━━━━━ Source extract ━━━━━
Many of her pictures fascinate to this day through their radiance. Perhaps it is the simultaneity of virtuosity in drawing and painting with the psychological depth of the persons portrayed. She did not choose the distanced, emotionally cold style of the Neue Sachlichkeit (New Objectivity) popular at the time, but painted instead with intense empathy. The gaze of the people depicted is captivating. They look inward and are completely at ease with themselves; at the same time, they look out at the viewer calmly and unabashedly while protected from exposure by a heedful painter. The portrait thus questions and mirrors the attentive viewer's own existential reality and truth. Lotte Laserstein's approach and artistic genius are evident in her pairing of emotional rapport with respect, of intimacy with mindful distance.
As is true for many other female artists, Laserstein's entire body of work belies a statement by Georg Baselitz, who as recently as 2013 claimed in a Spiegel interview: “Women don't paint as well, that's a fact.”
━━━━━ Provided information ━━━━━
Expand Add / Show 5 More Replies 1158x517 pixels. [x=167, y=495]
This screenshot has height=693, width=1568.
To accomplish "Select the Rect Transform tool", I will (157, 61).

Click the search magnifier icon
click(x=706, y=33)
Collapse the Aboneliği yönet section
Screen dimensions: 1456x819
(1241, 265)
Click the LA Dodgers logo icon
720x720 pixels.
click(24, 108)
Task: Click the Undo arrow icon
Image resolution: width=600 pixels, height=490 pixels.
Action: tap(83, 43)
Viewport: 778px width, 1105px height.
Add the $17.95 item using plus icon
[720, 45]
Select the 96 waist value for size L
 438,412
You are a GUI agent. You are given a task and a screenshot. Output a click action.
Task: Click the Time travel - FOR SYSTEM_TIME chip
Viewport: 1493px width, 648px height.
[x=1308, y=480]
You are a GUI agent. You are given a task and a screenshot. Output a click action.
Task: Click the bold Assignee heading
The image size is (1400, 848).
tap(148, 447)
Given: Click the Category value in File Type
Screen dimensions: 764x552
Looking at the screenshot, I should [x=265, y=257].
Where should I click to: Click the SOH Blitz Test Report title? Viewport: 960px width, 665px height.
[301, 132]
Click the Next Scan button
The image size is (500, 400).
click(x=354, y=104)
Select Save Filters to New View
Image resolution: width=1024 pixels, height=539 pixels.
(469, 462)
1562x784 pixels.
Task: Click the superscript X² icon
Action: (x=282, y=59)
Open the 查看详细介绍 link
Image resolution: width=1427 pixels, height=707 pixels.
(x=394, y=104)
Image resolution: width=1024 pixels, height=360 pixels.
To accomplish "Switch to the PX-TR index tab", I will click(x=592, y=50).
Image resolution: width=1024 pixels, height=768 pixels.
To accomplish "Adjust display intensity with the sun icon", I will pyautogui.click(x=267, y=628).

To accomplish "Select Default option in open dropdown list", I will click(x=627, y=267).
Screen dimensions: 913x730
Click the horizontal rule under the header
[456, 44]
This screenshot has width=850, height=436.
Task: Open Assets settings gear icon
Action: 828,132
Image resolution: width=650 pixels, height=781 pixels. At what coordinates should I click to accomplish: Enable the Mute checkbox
━━━━━
- **Actions to take**:
1 - Answer these questions from the excerpt on Lotte Laserstein above:
(a) Which style, popular at the time, did Laserstein not choose?
(b) In what year did Georg Baselitz make his claim about women painters?
(c) In what kind of setting, and for which publication, did he make it?
2 - Write out the portion of the excerpt on Lotte Laserstein between "Many of her" and "with mindful distance.", inclusive.

- **Answers for the tasks**:
1 -
(a) The Neue Sachlichkeit (New Objectivity).
(b) 2013.
(c) In an interview with Spiegel.

2 -
Many of her pictures fascinate to this day through their radiance. Perhaps it is the simultaneity of virtuosity in drawing and painting with the psychological depth of the persons portrayed. She did not choose the distanced, emotionally cold style of the Neue Sachlichkeit (New Objectivity) popular at the time, but painted instead with intense empathy. The gaze of the people depicted is captivating. They look inward and are completely at ease with themselves; at the same time, they look out at the viewer calmly and unabashedly while protected from exposure by a heedful painter. The portrait thus questions and mirrors the attentive viewer's own existential reality and truth. Lotte Laserstein's approach and artistic genius are evident in her pairing of emotional rapport with respect, of intimacy with mindful distance.